**Work instructions**. Every picture is to be removed, and all the data is to be copied exactly.
Segment Start: Provided entries
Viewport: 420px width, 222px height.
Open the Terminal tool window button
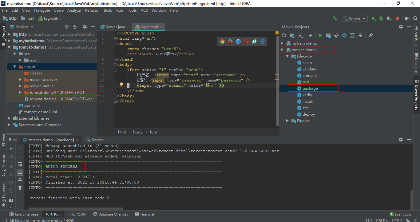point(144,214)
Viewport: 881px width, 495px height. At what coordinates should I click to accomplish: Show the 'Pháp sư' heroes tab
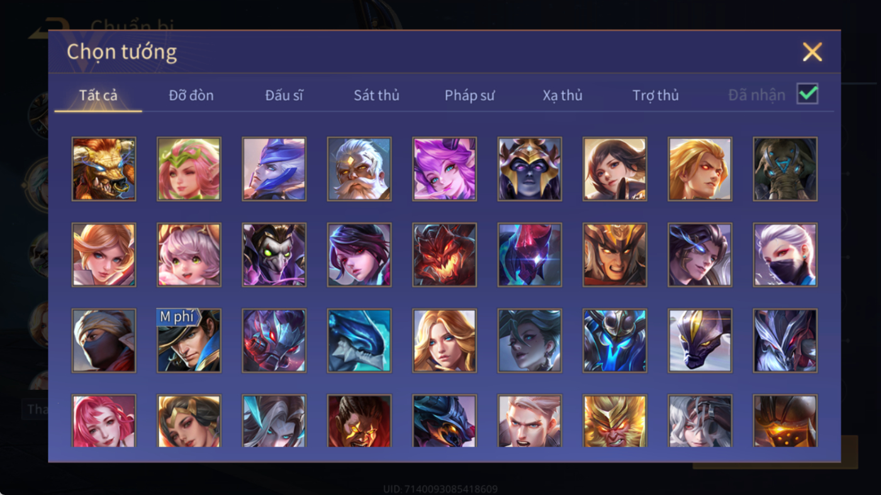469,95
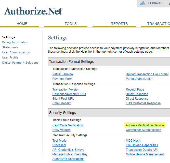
Segment End: Provided entries
**Response**.
Viewport: 420px width, 222px height.
Open the Terminal tool window button
point(144,214)
Viewport: 881px width, 495px height. At what coordinates should I click to accomplish: Show the 'Pháp sư' heroes tab
469,95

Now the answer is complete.